▶ _Given problem_:
Rewrite the data from the line containing "Where should I click to: Toggle" through the end of the data, keeping every line and shifting each coordinate in the answers by adding 146.

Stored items
------------------------------------------------------------------------
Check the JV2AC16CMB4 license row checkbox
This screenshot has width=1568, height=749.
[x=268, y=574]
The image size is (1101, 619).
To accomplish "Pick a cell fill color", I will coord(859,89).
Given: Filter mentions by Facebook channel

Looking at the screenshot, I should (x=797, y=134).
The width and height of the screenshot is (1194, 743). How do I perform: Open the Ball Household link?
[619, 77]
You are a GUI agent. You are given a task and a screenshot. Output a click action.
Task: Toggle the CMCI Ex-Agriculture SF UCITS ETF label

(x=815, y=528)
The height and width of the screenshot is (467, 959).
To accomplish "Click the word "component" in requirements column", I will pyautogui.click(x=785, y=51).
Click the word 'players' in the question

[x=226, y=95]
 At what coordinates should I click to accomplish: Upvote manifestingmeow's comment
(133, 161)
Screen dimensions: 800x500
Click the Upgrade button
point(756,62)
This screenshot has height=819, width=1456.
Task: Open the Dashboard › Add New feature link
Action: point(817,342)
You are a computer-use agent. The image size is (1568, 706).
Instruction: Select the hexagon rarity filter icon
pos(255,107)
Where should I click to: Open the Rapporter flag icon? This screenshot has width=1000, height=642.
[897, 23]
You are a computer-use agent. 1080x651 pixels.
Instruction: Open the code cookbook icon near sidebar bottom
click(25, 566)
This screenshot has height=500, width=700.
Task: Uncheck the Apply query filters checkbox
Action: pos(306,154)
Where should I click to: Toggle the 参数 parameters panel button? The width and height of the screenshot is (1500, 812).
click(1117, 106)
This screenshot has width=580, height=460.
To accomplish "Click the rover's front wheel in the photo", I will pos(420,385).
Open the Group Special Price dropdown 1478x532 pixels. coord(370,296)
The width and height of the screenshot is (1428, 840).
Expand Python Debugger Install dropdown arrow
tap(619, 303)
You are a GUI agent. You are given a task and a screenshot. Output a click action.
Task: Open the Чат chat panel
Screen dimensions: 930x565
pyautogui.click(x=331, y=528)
------------------------------------------------------------------------
▶ _Full response_:
Where should I click to: Toggle the 参数 parameters panel button? The width and height of the screenshot is (1500, 812).
click(1263, 252)
This screenshot has width=580, height=460.
To accomplish "Click the rover's front wheel in the photo", I will pos(566,531).
Open the Group Special Price dropdown 1478x532 pixels. coord(516,442)
The width and height of the screenshot is (1428, 840).
Expand Python Debugger Install dropdown arrow
tap(765, 449)
You are a GUI agent. You are given a task and a screenshot. Output a click action.
Task: Open the Чат chat panel
Screen dimensions: 930x565
pyautogui.click(x=477, y=674)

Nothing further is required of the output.